Prompt: Each entry in this listing needs to be written out again, word for word.

┄┄┄┄┄┄

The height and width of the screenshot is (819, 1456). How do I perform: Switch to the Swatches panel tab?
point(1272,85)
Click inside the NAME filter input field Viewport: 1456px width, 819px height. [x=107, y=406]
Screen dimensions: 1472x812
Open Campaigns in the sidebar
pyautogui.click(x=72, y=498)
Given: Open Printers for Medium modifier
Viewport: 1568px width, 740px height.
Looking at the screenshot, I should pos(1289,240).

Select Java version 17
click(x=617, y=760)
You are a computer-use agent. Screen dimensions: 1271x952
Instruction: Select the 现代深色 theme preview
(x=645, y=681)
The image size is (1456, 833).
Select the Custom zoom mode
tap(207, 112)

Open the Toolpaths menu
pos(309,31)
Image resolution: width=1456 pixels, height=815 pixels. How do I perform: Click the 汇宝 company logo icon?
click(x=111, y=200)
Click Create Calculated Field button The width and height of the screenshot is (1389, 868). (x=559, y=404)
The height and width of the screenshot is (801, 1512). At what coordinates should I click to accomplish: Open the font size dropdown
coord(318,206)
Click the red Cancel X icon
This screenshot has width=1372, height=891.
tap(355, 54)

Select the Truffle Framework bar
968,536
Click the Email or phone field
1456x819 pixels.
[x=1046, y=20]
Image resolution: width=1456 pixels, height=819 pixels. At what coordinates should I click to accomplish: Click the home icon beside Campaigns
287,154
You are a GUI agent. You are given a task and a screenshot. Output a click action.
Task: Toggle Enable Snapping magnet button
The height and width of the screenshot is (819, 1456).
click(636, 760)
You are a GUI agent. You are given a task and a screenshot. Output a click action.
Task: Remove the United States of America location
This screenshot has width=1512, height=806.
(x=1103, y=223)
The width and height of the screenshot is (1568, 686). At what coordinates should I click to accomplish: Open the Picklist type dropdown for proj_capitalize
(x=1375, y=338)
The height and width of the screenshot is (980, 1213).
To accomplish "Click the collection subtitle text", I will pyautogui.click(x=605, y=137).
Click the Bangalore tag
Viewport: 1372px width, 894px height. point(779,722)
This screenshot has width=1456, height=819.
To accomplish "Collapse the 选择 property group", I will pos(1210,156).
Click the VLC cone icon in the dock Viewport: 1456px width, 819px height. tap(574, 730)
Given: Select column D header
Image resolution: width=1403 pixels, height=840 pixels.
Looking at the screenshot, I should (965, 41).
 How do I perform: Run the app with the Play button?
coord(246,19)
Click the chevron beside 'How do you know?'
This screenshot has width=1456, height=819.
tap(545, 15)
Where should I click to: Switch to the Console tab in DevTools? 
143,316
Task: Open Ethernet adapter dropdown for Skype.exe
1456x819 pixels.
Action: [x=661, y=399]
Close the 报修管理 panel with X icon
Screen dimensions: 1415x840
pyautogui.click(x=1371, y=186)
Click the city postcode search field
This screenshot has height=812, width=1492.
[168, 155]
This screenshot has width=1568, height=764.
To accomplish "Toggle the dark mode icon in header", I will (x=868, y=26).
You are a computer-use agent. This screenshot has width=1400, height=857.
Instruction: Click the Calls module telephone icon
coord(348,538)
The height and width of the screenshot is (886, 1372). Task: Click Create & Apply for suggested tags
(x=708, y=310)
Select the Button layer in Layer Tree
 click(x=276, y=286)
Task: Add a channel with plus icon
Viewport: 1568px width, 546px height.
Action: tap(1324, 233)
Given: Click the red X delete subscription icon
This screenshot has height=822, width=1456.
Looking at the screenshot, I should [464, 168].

┄┄┄┄┄┄

Task output:
The height and width of the screenshot is (819, 1456). How do I perform: Switch to the Swatches panel tab?
point(1272,85)
Click inside the NAME filter input field Viewport: 1456px width, 819px height. [x=107, y=406]
Screen dimensions: 1472x812
Open Campaigns in the sidebar
pyautogui.click(x=72, y=498)
Given: Open Printers for Medium modifier
Viewport: 1568px width, 740px height.
Looking at the screenshot, I should pos(1289,240).

Select Java version 17
click(x=617, y=760)
You are a computer-use agent. Screen dimensions: 1271x952
Instruction: Select the 现代深色 theme preview
(x=645, y=681)
The image size is (1456, 833).
Select the Custom zoom mode
tap(207, 112)

Open the Toolpaths menu
pos(309,31)
Image resolution: width=1456 pixels, height=815 pixels. How do I perform: Click the 汇宝 company logo icon?
click(x=111, y=200)
Click Create Calculated Field button The width and height of the screenshot is (1389, 868). (x=559, y=404)
The height and width of the screenshot is (801, 1512). At what coordinates should I click to accomplish: Open the font size dropdown
coord(318,206)
Click the red Cancel X icon
This screenshot has width=1372, height=891.
tap(355, 54)

Select the Truffle Framework bar
968,536
Click the Email or phone field
1456x819 pixels.
[x=1046, y=20]
Image resolution: width=1456 pixels, height=819 pixels. At what coordinates should I click to accomplish: Click the home icon beside Campaigns
287,154
You are a GUI agent. You are given a task and a screenshot. Output a click action.
Task: Toggle Enable Snapping magnet button
The height and width of the screenshot is (819, 1456).
click(636, 760)
You are a GUI agent. You are given a task and a screenshot. Output a click action.
Task: Remove the United States of America location
This screenshot has width=1512, height=806.
(x=1103, y=223)
The width and height of the screenshot is (1568, 686). At what coordinates should I click to accomplish: Open the Picklist type dropdown for proj_capitalize
(x=1375, y=338)
The height and width of the screenshot is (980, 1213).
To accomplish "Click the collection subtitle text", I will pyautogui.click(x=605, y=137).
Click the Bangalore tag
Viewport: 1372px width, 894px height. point(779,722)
This screenshot has width=1456, height=819.
To accomplish "Collapse the 选择 property group", I will pos(1210,156).
Click the VLC cone icon in the dock Viewport: 1456px width, 819px height. tap(574, 730)
Given: Select column D header
Image resolution: width=1403 pixels, height=840 pixels.
Looking at the screenshot, I should (965, 41).
 How do I perform: Run the app with the Play button?
coord(246,19)
Click the chevron beside 'How do you know?'
This screenshot has width=1456, height=819.
tap(545, 15)
Where should I click to: Switch to the Console tab in DevTools? 
143,316
Task: Open Ethernet adapter dropdown for Skype.exe
1456x819 pixels.
Action: [x=661, y=399]
Close the 报修管理 panel with X icon
Screen dimensions: 1415x840
pyautogui.click(x=1371, y=186)
Click the city postcode search field
This screenshot has height=812, width=1492.
[168, 155]
This screenshot has width=1568, height=764.
To accomplish "Toggle the dark mode icon in header", I will (x=868, y=26).
You are a computer-use agent. This screenshot has width=1400, height=857.
Instruction: Click the Calls module telephone icon
coord(348,538)
The height and width of the screenshot is (886, 1372). Task: Click Create & Apply for suggested tags
(x=708, y=310)
Select the Button layer in Layer Tree
 click(x=276, y=286)
Task: Add a channel with plus icon
Viewport: 1568px width, 546px height.
Action: tap(1324, 233)
Given: Click the red X delete subscription icon
This screenshot has height=822, width=1456.
Looking at the screenshot, I should [464, 168].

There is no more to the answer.